Quizás lo trágico es que Marcello refleja toda una época: moderna, móvil y moralmente indecisa. Su última escena, con una sonrisa impotente en la playa mientras no entiende a una joven, lo dice todo. Las palabras se pierden en el ruido del mar, símbolo de un mundo que ha perdido su sentido.
El papa Francisco cita a Pier Paolo Pasolini, quien dice de la película que se atreve a explorar la relación entre el pecado y la inocencia, «y eso, a su vez, está íntimamente ligado a un gran y absoluto producto del catolicismo contemporáneo». El padre jesuita Nazareno Taddei habla de una «gran espiritualidad cristiana». Francisco añade: «Otro jesuita, el padre Virgilio Fantuzzi, amigo del director, escribió: “Toda la obra de este director está inspirada en el aliento misterioso de un Dios oculto”. En cierto modo, los tres tienen razón. Estas películas son, como todo en la vida, tesoros de los que debemos nutrirnos. Se trata de una pedagogía para nuestro tiempo».

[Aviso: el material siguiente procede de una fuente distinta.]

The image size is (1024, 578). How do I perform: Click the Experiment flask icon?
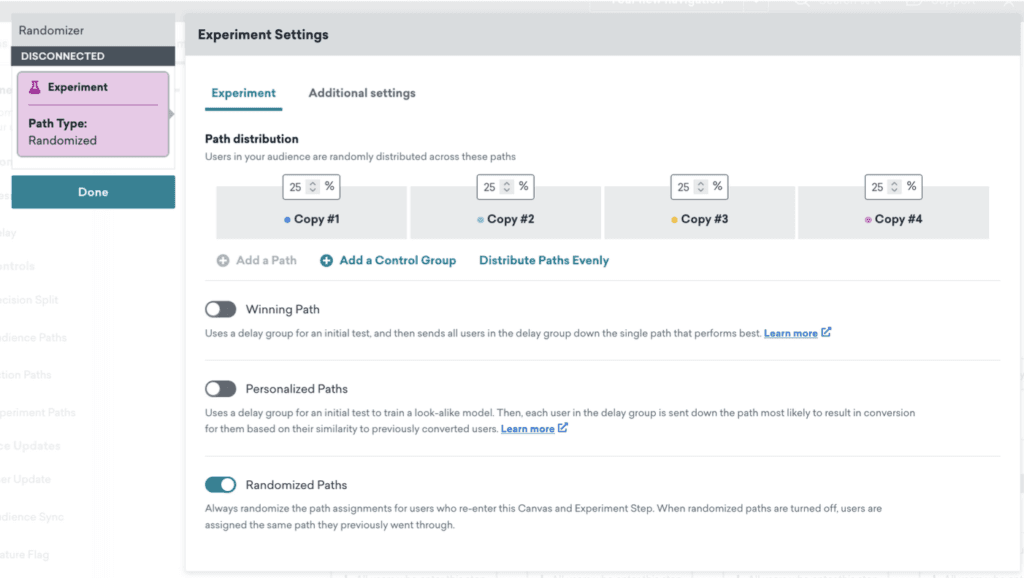[35, 88]
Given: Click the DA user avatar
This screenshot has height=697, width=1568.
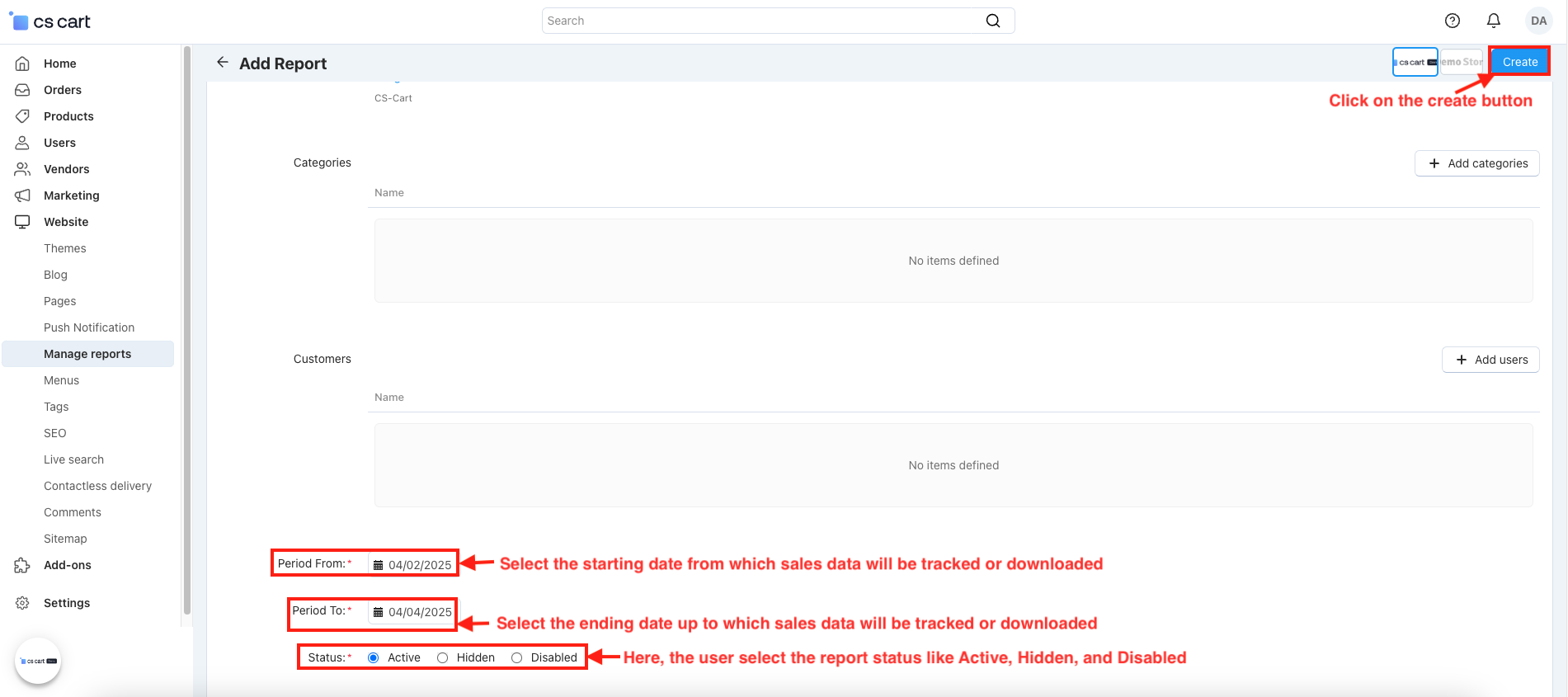Looking at the screenshot, I should point(1538,21).
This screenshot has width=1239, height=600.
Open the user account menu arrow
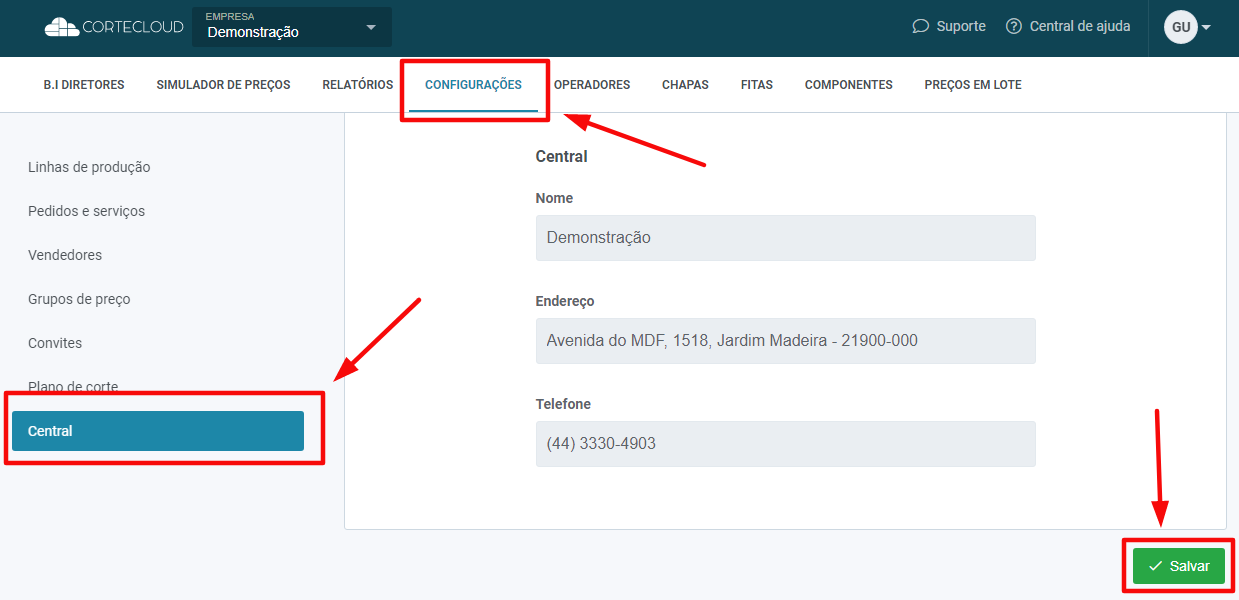(x=1206, y=27)
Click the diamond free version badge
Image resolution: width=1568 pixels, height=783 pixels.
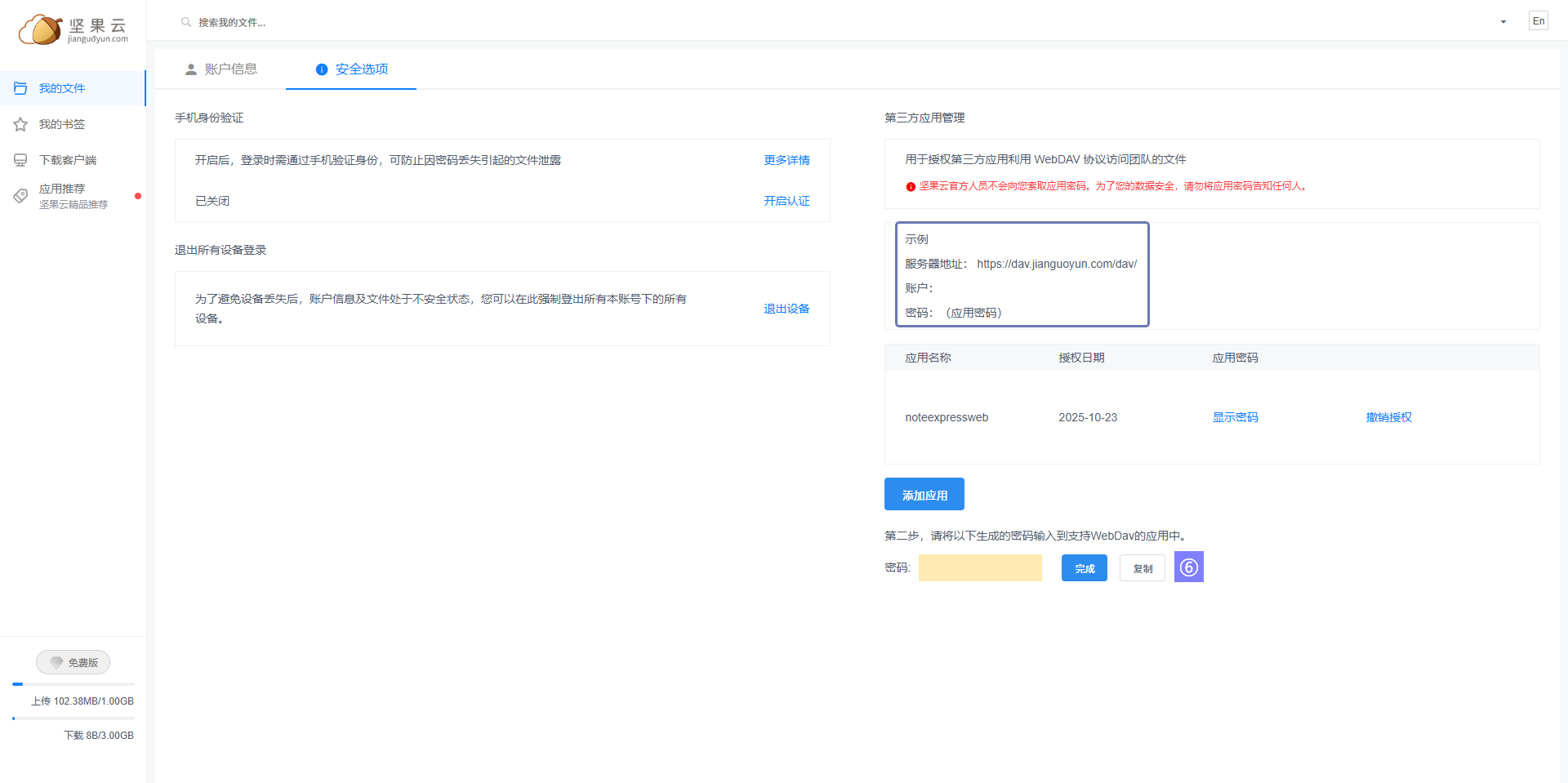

La película de Fellini termina donde comenzó: con un hombre que vuela, pero no sabe adónde. La secuencia inicial, con la estatua de Cristo suspendida de un helicóptero sobre Roma, es a la vez grotesca y profunda. Es el evangelio de la modernidad, fragmentado en destellos de luz y mentiras. El espectador queda deslumbrado, sin saber si rezar o reír.